Stokes organized this morning’s rally at the shooting scene and was joined by neighbors, activists and members of the clergy. “We have to geet back to basics,” Stokes said in a release annoucing the event. “Police officers that patrol our communities have to get out of their cars and engage the residents. Not just when there is an emergency, but every day.”
Erica Green spent time with with boy's principal as she told classmates the sad news:
By mid-morning, the screams of Montebello Elementary students had subsided and streams of tears had dried.

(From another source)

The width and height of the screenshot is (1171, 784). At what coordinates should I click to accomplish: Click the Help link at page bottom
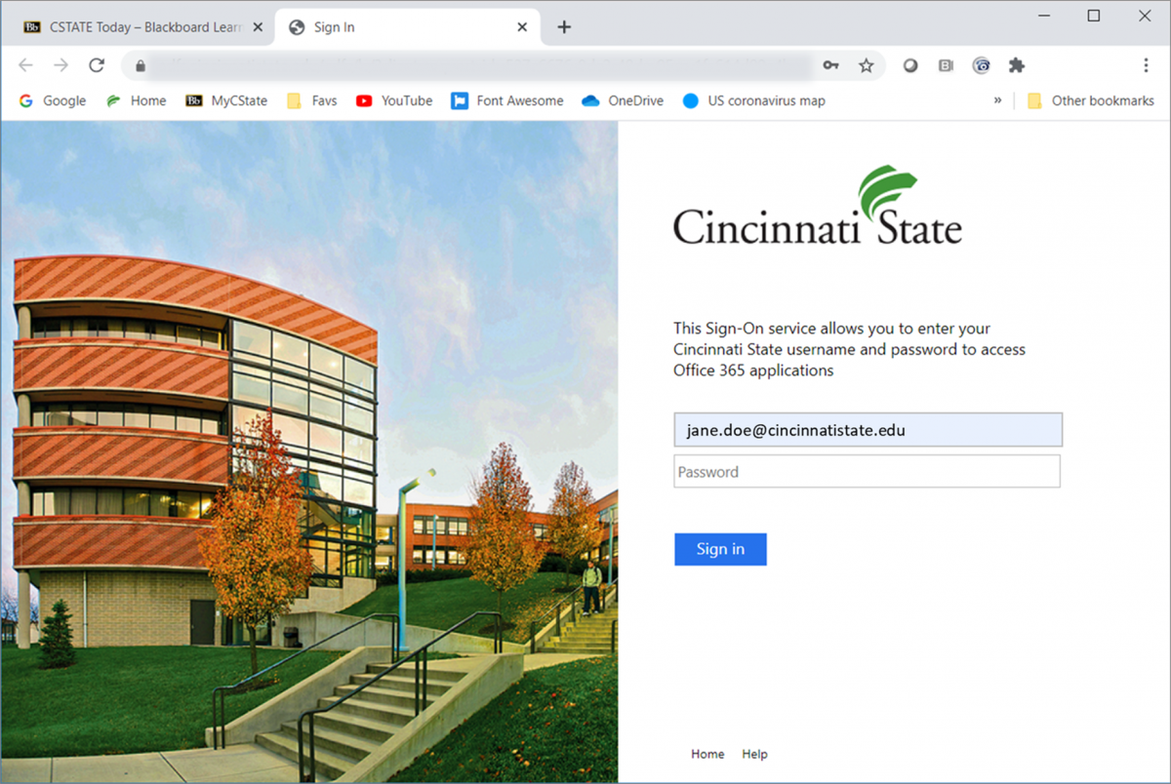754,754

And as Principal Camille Bell assembled school pictures for Sean's obituary and memorial posters, the anger set in.
"I am furious," Bell said. "Because this didn't have to happen."
Sean's seventh grade classmates, who believed he would pull through,"were devastated," said Bell. "It was awful," she said, of greeting students with the news of Sean's death early this morning. "I had to stop because they were screaming so bad, they couldn't even hear me."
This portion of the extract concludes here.